Я говорю, как доктор Филл, потому что единственная вещь, которая делала женщина, родившая меня, – лежала на диване и смотрела его шоу, осуждая людей и не понимая, что сама летит на дно.
Попытка сбежать от проблем лишь приумножает их. Это как раковая опухоль – оставь одну клетку, и она поразит все органы.
Дарья вырывается из моих рук, отчаянно отталкивая меня, мягкий плач превращается в душераздирающие рыдания. Она трясется у меня на груди, но губы остаются поджатыми.
Она не хочет признавать мне, что жизнь в золотой клетке не идеальна.
Я прижимаю ее. Даже когда она орет мне в ухо, как израненное животное. Даже когда морской камешек прожигает мне карман – ее подвеска, желающая вернуться к хозяину. Даже когда крик вырывается из ее груди, и мне пришлось закрыть ей рот ладонью. Я держу ее.
– Иди к своей девушке. Она нуждается в тебе больше, чем я.
Это правда. Адди и Харпер отчаянно нуждаются во мне. Но они не те, с кем я хочу быть.
– Уверен, что это твой первый нервный срыв. – Я вытираю ее слезы. – Я срывался каждый раз. Под мостом. Рядом с кучкой бездомных людей. Я орал на реку и разбивал бетонные стены после того, как исчезла Виа.
Она хотела что-то настоящее и неудобное, что ж, она получает это.
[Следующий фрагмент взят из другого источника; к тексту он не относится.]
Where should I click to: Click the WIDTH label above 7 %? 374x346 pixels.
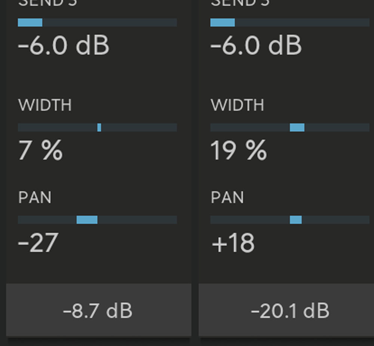[45, 105]
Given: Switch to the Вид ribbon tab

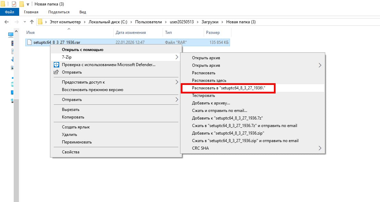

– Я не разговаривал несколько дней после этого. Однажды я ударил себя в лицо, чтобы выяснить, могу ли я плакать. Ответ – нет. А когда умерла моя мать? Я пошел в «Змеиную нору» с надеждой, что Воун убьет меня. Я позволил ему надрать мне зад просто потому, что хотел. Ты же видишь, что я жестяной человек. У меня нет сердца. С тех пор как ушла Виа. Она была моим целым миром. А Адриана и Харпер, я просто забочусь о них, но это не то. Мое сердце было ржавым и до того, как она ушла, но после? После оно исчезло вовсе. Это достаточно правдиво для тебя, Дарья Фоллоуил?
Она вздыхает и смотрит на меня. Ее голубые глаза невероятны, они как два блюдца с бриллиантами. Губы глазастика дрожат от слов, для которых она слишком горда, чтобы высказать. Все лицо блестит от слез и соплей. Я нежно целую ее в кончик носика, она тут же вздыхает. Будто мне есть дело до соплей.
– Ты – Сатурн, – шепчет она. – Сделан из железа и никеля, окруженный защитными кольцами изо льда и камней.
– Откуда ты знаешь это? – я улыбаюсь и знаю, что улыбка слишком теплая. Есть что-то в ее груди, что не должно, но нравится мне. Спустя столько лет я все еще хочу сломить ее. А потом собрать воедино. И продолжать этот цикл снова и снова.
– Бейли знает кучу всего и обо всем. Иногда что-то цепляется ко мне за обедом. Почему ты опоздал сегодня? – спрашивает она.
Потому что я знал, что ты будешь здесь.
– Я виделся с Адрианой, – лгу я.
Я обнимаю ее крепче, так как она начинает извиваться, пытаясь вырваться, а я не позволяю ей.
И когда она вырывается из моих рук, я прижимаю ее к кровати и целую в лоб, не отпуская, пока она не засыпает.
Глава десятая
Он хочет отпустить ее,
но не освободить.
Потому что если она вернется,
то увидит, в кого он влюбился, и сбежит.
Дарья
Лежа на огромном надувном фламинго в бассейне в римском стиле, я смотрю на солнце сквозь солнечные очки. Солнце похоже на ненависть – красивое, смертоносное и необходимое для выживания. Оно может ослепить вас, но одновременно с этим и заставить двигаться. Ненависть мотивирует лучше, чем любовь. Любовь удовлетворяет и успокаивает. Счастливые люди не движутся. Они просто… существуют. Мы, ненавидящие люди, нечто другое. Мы голодны и отчаянны.